I have very painful memories of the summer of 2015. I was working in the school system, therefore, was looking forward to the summer off. Unfortunately, my last day of work we had a death in the family. That pain of heart was quickly followed by real physical pain. For some unexplained reason my legs began to hurt so badly that I had to borrow my mothers cane to attend my sisters funeral.
My acupuncturist feverish to find the source of the pain. It was finally decided that I had a Vitamin D deficiency. I started taking supplements and had near immediate relief. Later in the year, when I had my annual physical, my general physician told me that Vitamin D deficiencies is very common in African-Americans. It is difficult to get enough Vitamin D, therefore, a it is a very common deficiency.
So, let’s talk about how much of this critical fat-soluble vitamin we need, and how you can get enough. The tree ways to get Vitamin D are exposure to the sun, consuming Vitamin D containing or fortified foods, and through supplements.
Why is Vitamin D important, and how much do we need?
Vitamin D helps us absorb calcium from our food and acts like a hormone to help us build strong bones. Vitamin D can also help with immune function, cellular growth, and help to prevent mood imbalances such a depression and seasonal addective disorder (SAD).
Not getting enough Vitamin D can lead to bone diseases like osteomalacia. Inadequate Vitamin D can also increase your risk of heart disease, autoimmune diseases, certain cancers, and even death. The ‘official” minimum amount of Vitamin D to strive for each day is merely 400-600 IU. Many experts think that this is not nearly enough for optimal health. To ensure you get adequate amounts you can implement any combination of the three Vitamin D sources mentioned above on a weekly basis.
How can I get enough Vitamin D from the sun?
Your skin makes Vitamin D when it is exposed to the sun; that is why it is referred to as the “sunshine vitamin”. How much Vitamin D your skin makes depends on many things. Location, season, clouds, clothing, all effect the amount of Vitamin D your skin can produce from the sun. One standard recommendation is to get about 5-30 minutes of sun exposure between 10:00 a.m. – 3:00 p.m. to the face, arms, legs, or back. This should be done without sunscreen, at least twice a week. Always avoid sunburns. In some locations and seasons it is not easy to get sun exposure.
How do I get enough Vitamin D from food?
Vitamin D is naturally found in fatty fish, liver and egg yolks. Some mushrooms make Vitamin D when they are exposed to the sun. A lot of processed foods are “fortified” with Vitamin D, which means it has been added to these foods. These include milk, some orange juices, breakfast cereals, and yogurt. It will say on the label how much Vitamin D has been added per serving.
Because Vitamin D is fat-soluble, you can increase absorption of it from your food if you eat it with some healthy fat. Between sun exposure and food, it still may be difficult to get even the minimum of 400 IU per day. This is why supplements are quite popular.
How can I get enough Vitamin D from supplements?
It’s easy enough to “pop a pill” or take some cod liver oil, which also contains Vitamin A. Either of these can ensure that you get the minimum amount plus a bit extra.
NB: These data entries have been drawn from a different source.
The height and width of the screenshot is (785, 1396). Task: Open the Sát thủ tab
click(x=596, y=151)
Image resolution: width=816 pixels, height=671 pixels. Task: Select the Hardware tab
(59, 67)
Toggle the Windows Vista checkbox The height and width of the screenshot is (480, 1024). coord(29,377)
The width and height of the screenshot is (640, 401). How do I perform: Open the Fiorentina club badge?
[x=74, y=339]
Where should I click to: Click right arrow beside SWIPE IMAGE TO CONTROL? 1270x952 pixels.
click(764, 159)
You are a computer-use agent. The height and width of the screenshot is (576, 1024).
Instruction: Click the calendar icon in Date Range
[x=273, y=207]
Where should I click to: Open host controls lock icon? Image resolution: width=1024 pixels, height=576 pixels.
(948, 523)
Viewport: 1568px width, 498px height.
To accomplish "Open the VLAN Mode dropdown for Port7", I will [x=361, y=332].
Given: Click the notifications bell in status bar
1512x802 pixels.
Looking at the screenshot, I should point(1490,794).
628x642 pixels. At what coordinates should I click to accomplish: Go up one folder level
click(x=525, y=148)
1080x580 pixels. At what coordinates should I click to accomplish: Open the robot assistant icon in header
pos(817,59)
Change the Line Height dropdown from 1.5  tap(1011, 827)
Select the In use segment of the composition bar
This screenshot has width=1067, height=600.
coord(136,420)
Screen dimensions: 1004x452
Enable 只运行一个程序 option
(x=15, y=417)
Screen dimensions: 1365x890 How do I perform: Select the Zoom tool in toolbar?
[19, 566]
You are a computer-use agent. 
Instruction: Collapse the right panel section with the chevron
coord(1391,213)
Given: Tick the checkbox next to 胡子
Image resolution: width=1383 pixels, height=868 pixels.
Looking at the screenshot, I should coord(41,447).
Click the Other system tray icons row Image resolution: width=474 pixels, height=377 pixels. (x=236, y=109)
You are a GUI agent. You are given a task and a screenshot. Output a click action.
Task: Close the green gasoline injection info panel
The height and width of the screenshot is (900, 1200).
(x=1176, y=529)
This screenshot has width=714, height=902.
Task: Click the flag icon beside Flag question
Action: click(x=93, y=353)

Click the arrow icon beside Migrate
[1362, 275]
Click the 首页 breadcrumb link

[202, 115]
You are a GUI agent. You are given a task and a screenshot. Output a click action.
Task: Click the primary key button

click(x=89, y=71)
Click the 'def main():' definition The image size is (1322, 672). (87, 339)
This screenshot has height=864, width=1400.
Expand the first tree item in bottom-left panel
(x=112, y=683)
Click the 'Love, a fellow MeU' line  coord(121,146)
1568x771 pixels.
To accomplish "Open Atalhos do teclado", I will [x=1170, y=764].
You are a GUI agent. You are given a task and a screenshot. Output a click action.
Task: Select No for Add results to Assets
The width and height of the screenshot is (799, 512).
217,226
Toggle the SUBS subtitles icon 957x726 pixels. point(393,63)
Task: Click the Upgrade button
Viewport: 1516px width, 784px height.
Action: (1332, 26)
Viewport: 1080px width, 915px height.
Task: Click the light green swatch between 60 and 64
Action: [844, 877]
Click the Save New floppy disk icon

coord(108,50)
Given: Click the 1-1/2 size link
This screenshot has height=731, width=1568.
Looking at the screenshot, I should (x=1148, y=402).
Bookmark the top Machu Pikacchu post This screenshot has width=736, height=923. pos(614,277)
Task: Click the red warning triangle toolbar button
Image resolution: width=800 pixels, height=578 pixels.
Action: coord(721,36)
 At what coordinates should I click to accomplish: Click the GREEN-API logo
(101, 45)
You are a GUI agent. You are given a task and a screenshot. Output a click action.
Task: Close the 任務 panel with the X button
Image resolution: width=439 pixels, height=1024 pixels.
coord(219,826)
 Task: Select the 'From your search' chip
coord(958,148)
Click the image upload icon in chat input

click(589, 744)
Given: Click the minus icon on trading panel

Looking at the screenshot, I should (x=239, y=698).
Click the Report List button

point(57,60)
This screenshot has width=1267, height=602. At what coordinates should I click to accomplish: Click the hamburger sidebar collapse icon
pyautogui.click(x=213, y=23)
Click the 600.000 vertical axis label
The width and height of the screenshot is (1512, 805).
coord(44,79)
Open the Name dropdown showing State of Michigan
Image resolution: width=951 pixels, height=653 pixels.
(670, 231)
Before you start taking a supplement, make sure you check that it won;t interact with other supplements or medications you may be taking. Always read your labels, and ask a healthcare professional for advice.
Do not take more than the suggested dosage on the label, except under medical care.
The maximum amount recommended, for the general population is 4,00 IU/day. Too much Vitamin D can raise your blood levels of calcium to an unsafe level. This can affect your heart and kidneys.
The best thing, if you are concerned, it to ask your healthcare professional to do a blood test and make a recommendation about how much vitamin supplements is right for your. Your healthcare practitioner may recommend higher amounts of Vitamin D supplementation for a short time while under their care.
Vitamin D is an essential fat-soluble vitamin which; many people have a hard time maintaining adequate levels of this vitamin. There are three ways to get enough Vitamin D: sun exposure, through certain foods, and in supplements. I have giving you some ideas how you can get the minimum 400-600 IU daily.
If you are concerned, it is best to request a blood test that tests your vitamin levels to be sure what is right for you. Always take supplements as directed.